The following procedure is applicable to all Dashboards.

Steps for Adding a Filter

On each dashboard, there is an option, “Add a filter”. Click on the “+” sign to add a new one. Use the simple drop downs in combination, to create your logical filter query.

FAQ 1.JPG


FAQ 2.JPG


The first dropdown is the list of fields from our data. We have selected “username” here. The second dropdown is a logical connector. We have selected “is” in this dropdown. The third dropdown has the values of this field. We have selected one device say sayali_w here. So now, our filter query is: “username is sayali_w” Click on Save at the bottom of this filter pop up. Your Dashboard now shows data for only the selected device in all the pie charts, bar graphs, and summary table – everywhere in the dashboard. The applied filter is seen on top.


FAQ 3.JPG


To remove the filter, hover on the filter icon on top (selected in red in above figure). Icons appear. Click on the bin icon ifaq3.1 to remove the filter. The Dashboard returns to its previous state.


FAQ 4.JPG


Please Note: If this is just a single search event, do not follow further steps. If you want to save this search for this particular device with the Dashboard, follow steps given further to save the search. Click on Edit link on the top right of the Dashboard – Save link appears. Click on Save to save this search query with the dashboard.


FAQ 5.JPG


The filter currently applied shall continue to be seen on top of your Dashboard. You can remove this filter at any point of time in the future by clicking on the bin icon on your dashboard – as already explained.

Steps to Search and Save

On the top of the Dashboard, there is a text box for search. Enter your device search query for a particular device in this box.
Search11.JPG

We have entered maliciousip:”103.30.143.112” . This is the syntax for maliciousip equals to 103.30.143.112. Click on the rightmost search button in that textbox to search for this particular device on the dashboard. All the elements on the Dashboard shall now reflect data for the selected device.
Search12.JPG

Please Note : If this is just a single search event, donot follow further steps. If you want to save this search for this particular device with the Dashboard, follow steps given further to save the search. Click on Edit link above the search textbox – Save link appears. Click on Save to save this search query with the dashboard.
Search13.JPG


Search14.JPG

This shall stay with the Dashboard and will be seen every time we open the Dashboard. To remove the search, select the search query which you can see in that textbox, remove / delete it. Click on Edit and Save the Dashboard again. It changes back to its previous state.

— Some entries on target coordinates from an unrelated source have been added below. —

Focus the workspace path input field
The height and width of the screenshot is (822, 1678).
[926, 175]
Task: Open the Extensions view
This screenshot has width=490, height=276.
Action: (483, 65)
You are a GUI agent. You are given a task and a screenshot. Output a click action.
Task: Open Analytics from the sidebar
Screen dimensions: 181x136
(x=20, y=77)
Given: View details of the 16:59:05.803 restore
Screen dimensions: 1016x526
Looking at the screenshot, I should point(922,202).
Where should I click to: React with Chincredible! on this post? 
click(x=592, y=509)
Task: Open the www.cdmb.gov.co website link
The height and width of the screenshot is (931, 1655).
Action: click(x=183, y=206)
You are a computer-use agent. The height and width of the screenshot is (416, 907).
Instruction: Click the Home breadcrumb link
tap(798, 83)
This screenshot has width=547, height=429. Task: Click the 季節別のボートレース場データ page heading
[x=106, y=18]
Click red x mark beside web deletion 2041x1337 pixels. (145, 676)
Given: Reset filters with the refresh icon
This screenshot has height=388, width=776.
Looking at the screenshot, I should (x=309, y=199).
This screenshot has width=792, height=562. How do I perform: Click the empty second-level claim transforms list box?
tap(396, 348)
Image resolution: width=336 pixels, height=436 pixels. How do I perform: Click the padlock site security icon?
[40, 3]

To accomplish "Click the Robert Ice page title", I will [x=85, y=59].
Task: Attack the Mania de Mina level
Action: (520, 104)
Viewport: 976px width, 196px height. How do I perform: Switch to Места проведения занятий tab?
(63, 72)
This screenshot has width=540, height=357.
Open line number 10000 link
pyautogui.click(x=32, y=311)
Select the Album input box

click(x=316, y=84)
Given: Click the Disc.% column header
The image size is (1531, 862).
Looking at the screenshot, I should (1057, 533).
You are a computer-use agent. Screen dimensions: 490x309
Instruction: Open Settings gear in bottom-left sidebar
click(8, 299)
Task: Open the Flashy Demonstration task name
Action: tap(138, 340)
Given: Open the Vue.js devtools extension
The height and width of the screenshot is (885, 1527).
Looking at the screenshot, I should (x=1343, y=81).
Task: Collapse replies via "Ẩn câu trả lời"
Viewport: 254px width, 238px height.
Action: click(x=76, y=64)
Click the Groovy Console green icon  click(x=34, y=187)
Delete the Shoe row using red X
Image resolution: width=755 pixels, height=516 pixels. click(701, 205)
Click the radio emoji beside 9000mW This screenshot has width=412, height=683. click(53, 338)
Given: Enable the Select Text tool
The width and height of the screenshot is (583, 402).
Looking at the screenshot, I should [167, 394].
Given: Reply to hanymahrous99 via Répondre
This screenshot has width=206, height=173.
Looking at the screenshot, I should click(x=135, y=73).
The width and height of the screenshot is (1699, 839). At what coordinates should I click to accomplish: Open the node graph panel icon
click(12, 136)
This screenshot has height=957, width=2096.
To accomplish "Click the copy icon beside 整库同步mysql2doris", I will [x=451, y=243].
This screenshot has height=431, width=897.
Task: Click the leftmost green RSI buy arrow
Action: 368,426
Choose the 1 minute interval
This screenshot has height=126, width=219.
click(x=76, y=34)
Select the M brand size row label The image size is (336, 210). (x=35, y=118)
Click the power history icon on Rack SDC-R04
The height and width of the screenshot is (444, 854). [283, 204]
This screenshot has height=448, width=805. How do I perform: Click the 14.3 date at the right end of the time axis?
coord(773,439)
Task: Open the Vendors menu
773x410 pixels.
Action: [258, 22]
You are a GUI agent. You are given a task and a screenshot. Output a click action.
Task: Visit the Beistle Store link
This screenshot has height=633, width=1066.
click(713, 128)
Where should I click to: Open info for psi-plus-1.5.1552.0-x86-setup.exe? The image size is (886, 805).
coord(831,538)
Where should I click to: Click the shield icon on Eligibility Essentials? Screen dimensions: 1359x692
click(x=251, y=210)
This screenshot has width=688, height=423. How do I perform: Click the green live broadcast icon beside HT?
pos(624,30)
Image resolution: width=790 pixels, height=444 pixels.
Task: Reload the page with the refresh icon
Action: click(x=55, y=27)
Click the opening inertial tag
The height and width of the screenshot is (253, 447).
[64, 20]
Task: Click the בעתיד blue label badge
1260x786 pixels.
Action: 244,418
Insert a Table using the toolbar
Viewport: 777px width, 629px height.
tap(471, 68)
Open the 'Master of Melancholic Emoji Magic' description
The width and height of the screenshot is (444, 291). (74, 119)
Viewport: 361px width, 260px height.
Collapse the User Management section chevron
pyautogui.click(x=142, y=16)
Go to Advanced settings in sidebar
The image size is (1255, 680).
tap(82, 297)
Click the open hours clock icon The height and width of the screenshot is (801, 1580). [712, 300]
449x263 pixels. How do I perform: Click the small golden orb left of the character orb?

How do I estimate my per day data?

Please refer the dedicated section to calculate your per day data size in KHIKA


SMTP settings in KHIKA

We need to make SMTP settings in KHIKA so that KHIKA alerts and reports can be sent to relevant stakeholders as emails.

Please refer the dedicated section for SMTP Server Settings

Integrating log data from a device via Syslog

Syslog service is pre-configured on your KHIKA aggregator server (on UDP port 514). Syslogs are stored in /opt/remotesylog directory with IP address of the sending device as directory name for each device sending data. This way, data of each device is stored in a distinct directory and files. For example, if you are sending syslogs from your firewall which as IP of 192.168.1.1, you will see a directory with the name /opt/remotesylog/192.168.1.1 on KHIKA Data Aggregator. The files will be created in this directory with the date and time stamp <example : 2019-08-08.log>. If you do a "tail -f" on the latest file, you will see live logs coming in.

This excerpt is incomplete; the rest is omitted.